Changelog for 1.33

Signed-off-by: Kent Overstreet <kent.overstreet@linux.dev>
2025-12-07 00:00:12 +03:00 · 2025-12-04 10:13:32 -05:00 · 2025-12-04 10:13:32 -05:00 · 7d5817d9c2
commit 7d5817d9c2
parent b601a0f2c3
2 changed files with 378 additions and 0 deletions
--- a/Changelog.mdwn
+++ b/Changelog.mdwn
@ -0,0 +1,189 @@
+# Changelog
+
+## v1.33.0 - Thu Dec  4 2025
+
+`bcachefs_metadata_version_reconcile` (formerly known as rebalance_v2)
+
+### Reconcile
+
+An incompatible upgrade is required to enable reconcile.
+
+Reconcile now handles all IO path options; previously only the background target
+and background compression options were handled.
+
+Reconcile can now process metadata (moving it to the correct target,
+rereplicating degraded metadata); previously rebalance was only able to handle
+user data.
+
+Reconcile now automatically reacts to option changes and device setting
+changes, and immediately rereplicates degraded data or metadata
+
+This obsoletes the commands `data rereplicate`, `data job
+drop_extra_replicas`, and others; the new commands are `reconcile status` and
+`reconcile wait`.
+
+The recovery pass `check_reconcile_work` now checks that data matches the
+specified IO path options, and flags an error if it does not (if it wasn't due
+to an option change that hasn't yet been propagated).
+
+Additional improvements over rebalance and implementation notes:
+
+We now have a separate index for data that's scheduled to be processed by
+reconcile but can't (e.g. because the specified target is full),
+`BTREE_ID_reconcile_pending`; this solves long standing reports of rebalance
+spinning when a filesystem has more data than fits on the specified background
+target.
+
+This also means you can create a single device filesystem with replicas=2, and
+upon adding a new device data will automatically be replicated on the new
+device, no additional user intervention required.
+
+There's a separate index for "high priority" reconcile processing -
+`BTREE_ID_reconcile_hipri`. This is used for degraded extents that need to be
+rereplicated; they'll be processed ahead of other work.
+
+Rotating disks get special handling.

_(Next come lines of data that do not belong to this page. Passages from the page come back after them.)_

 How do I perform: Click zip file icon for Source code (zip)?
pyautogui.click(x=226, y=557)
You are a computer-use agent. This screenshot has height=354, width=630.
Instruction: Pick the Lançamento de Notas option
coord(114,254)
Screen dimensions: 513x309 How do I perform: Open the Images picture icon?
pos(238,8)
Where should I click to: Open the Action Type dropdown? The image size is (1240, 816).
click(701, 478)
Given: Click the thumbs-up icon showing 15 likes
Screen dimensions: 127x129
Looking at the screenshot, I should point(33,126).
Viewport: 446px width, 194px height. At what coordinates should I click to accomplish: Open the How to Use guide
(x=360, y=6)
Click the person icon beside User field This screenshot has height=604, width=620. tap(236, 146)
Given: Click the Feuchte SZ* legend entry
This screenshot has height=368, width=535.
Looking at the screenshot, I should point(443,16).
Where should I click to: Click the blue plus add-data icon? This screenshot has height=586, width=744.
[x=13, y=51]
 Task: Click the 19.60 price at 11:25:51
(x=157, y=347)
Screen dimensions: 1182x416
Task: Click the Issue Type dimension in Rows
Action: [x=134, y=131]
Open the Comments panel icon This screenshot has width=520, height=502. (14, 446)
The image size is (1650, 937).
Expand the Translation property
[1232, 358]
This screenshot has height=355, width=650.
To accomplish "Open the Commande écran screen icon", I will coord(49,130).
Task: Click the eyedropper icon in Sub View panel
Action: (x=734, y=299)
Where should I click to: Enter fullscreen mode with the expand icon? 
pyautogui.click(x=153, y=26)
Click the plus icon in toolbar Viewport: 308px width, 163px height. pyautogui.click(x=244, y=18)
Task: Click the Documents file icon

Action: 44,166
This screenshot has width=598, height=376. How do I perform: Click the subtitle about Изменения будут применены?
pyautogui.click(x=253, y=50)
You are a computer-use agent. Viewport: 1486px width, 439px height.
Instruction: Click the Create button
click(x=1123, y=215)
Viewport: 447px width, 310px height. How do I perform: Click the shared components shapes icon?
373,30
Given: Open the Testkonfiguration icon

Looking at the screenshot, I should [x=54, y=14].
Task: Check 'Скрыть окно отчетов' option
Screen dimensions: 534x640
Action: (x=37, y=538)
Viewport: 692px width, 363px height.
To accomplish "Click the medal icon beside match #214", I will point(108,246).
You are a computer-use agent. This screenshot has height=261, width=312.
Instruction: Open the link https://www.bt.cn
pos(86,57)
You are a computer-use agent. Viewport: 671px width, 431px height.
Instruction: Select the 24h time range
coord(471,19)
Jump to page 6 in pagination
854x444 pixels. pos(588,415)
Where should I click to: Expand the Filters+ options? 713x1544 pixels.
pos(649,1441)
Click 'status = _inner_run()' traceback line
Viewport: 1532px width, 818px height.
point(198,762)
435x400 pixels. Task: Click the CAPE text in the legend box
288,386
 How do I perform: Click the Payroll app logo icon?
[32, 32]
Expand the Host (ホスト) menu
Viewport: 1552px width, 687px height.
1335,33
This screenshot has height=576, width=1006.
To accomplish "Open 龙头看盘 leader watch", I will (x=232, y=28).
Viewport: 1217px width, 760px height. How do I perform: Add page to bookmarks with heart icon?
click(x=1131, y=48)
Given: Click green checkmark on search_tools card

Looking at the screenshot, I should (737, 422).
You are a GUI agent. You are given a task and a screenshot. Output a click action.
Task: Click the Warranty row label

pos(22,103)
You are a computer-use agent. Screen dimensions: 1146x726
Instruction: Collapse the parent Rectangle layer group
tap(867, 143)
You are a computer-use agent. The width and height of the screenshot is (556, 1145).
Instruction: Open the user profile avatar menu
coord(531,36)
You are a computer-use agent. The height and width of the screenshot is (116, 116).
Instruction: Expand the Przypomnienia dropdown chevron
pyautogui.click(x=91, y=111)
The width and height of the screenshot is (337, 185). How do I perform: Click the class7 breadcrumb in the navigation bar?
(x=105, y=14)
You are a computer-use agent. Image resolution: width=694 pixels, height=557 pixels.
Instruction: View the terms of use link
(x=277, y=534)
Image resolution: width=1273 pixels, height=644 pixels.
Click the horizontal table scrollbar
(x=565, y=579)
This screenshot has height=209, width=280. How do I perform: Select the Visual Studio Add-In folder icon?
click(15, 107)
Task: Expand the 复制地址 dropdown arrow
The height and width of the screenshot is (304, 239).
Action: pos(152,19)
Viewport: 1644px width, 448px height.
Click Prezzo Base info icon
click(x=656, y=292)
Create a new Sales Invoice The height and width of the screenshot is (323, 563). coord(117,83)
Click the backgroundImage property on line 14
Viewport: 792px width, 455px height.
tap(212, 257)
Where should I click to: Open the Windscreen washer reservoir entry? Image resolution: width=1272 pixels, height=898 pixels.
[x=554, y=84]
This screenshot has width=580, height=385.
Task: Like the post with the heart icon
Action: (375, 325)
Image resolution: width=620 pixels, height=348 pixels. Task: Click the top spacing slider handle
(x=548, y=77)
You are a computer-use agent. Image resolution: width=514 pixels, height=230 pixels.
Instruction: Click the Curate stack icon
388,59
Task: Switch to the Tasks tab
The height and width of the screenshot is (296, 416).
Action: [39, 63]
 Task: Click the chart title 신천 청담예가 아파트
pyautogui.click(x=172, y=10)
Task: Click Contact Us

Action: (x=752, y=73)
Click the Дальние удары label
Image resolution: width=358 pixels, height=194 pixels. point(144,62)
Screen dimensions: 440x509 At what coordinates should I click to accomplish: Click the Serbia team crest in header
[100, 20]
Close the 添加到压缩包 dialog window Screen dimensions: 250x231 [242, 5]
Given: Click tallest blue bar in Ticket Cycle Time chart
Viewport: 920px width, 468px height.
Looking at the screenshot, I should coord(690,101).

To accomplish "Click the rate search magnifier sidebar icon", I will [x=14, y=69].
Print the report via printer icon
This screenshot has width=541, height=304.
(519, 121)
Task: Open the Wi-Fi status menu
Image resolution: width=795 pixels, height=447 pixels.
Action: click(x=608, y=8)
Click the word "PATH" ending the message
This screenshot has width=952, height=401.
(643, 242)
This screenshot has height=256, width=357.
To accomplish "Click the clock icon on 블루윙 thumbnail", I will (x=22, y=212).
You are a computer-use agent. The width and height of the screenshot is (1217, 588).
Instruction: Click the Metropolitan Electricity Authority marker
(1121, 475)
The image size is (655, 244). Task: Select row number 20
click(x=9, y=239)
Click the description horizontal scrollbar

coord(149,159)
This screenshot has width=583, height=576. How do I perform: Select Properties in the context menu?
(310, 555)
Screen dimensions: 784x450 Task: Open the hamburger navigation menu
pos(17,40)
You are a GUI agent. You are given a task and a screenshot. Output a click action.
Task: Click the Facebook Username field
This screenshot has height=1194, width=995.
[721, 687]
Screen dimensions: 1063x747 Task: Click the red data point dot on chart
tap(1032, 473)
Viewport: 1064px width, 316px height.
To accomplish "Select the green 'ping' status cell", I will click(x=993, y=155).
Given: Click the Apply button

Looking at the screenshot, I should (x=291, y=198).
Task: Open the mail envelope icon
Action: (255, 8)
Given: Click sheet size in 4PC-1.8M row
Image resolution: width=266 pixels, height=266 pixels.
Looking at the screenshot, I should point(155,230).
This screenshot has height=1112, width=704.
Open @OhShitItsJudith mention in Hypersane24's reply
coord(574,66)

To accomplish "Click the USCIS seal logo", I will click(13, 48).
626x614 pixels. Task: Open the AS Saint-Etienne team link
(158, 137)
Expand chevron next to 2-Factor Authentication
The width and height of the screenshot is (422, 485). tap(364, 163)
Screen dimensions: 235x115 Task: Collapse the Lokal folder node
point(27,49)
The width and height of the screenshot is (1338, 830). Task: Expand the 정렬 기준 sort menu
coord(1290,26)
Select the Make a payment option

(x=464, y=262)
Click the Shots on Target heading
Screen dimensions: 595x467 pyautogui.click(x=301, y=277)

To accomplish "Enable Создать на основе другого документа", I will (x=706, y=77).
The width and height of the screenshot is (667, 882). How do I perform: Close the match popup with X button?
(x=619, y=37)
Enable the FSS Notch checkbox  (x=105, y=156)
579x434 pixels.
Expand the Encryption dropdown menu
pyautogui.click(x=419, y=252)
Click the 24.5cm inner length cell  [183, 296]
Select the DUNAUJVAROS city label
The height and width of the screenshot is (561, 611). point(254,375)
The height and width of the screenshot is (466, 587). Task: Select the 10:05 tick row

We now track whether a disk is rotational
+(a hard drive, instead of an SSD); pending work on those disks is additionally
+indexed in the `BTREE_ID_reconcile_work_phys` and
+`BTREE_ID_reconcile_hipri_phys` btrees so they can be processed in physical
+LBA order, not logical key order, avoiding unnecessary seeks.
+
+We don't yet have the ability to change the rotational setting on an existing
+device, once it's been set; if you discover you need this, please let us know so
+it can be bumped up on the list (it'll be a medium sized project).
+
+`BCH_MEMBER_STATE_failed` has been renamed to `BCH_MEMBER_STATE_evacuating`;
+as the name implies, reconcile automatically moves data off of devices in the
+evacuating state. In the future, when we have better tracking and monitoring
+of drive health, we'll be able to automatically mark failing devices as
+evacuating: when this lands, you'll be able to load up a server with disks and
+walk away - come back a year later to swap out the ones that have been failed.
+
+Reconcile was a massive project: the short and simple user interface is
+deceptive, there was an enormous amount of work under the hood to make
+everything work consistently and handle all the special cases we've learned
+about over the past few years with rebalance.
+
+There's still reconcile-related work to be done on disk space accounting when
+devices are read-only or evacuating, and in the future we want to reserve space
+up front on option change, so that we can alert the user if they might be doing
+something they don't have disk space for.
+
+### Other improvements and changes:
+
+- Degraded data is now always properly reported as degraded (by `bcachefs fs
+  usage`); data is considered degraded any time the durability on good
+  (non-evacuating devices) is less than the specified replication level.
+
+- Counters (shown by `bcachefs fs top` and tracepoints have gotten a giant
+  cleanup and rework: every counter has a corresponding tracepoint. This makes
+  it easy to drill down and investigate when a filesystem is doing something
+  unusual and unexpected.
+
+  Under the hood, the conversion of tracepoints to printbufs/pretty printers has
+  now been completed, with some much improved helpers. This makes it much easier
+  to add new counters and tracepoints or add additional info to existing
+  tracepoints, typically a 5-20 line patch. If there's something you're
+  investigating and you need more info, just ask.
+
+  We now make use of type information on counters to display data rates in
+  `bcachefs fs top` where applicable, and many counters have been converted to
+  data rates. This makes it much easier to correlate different counters (e.g.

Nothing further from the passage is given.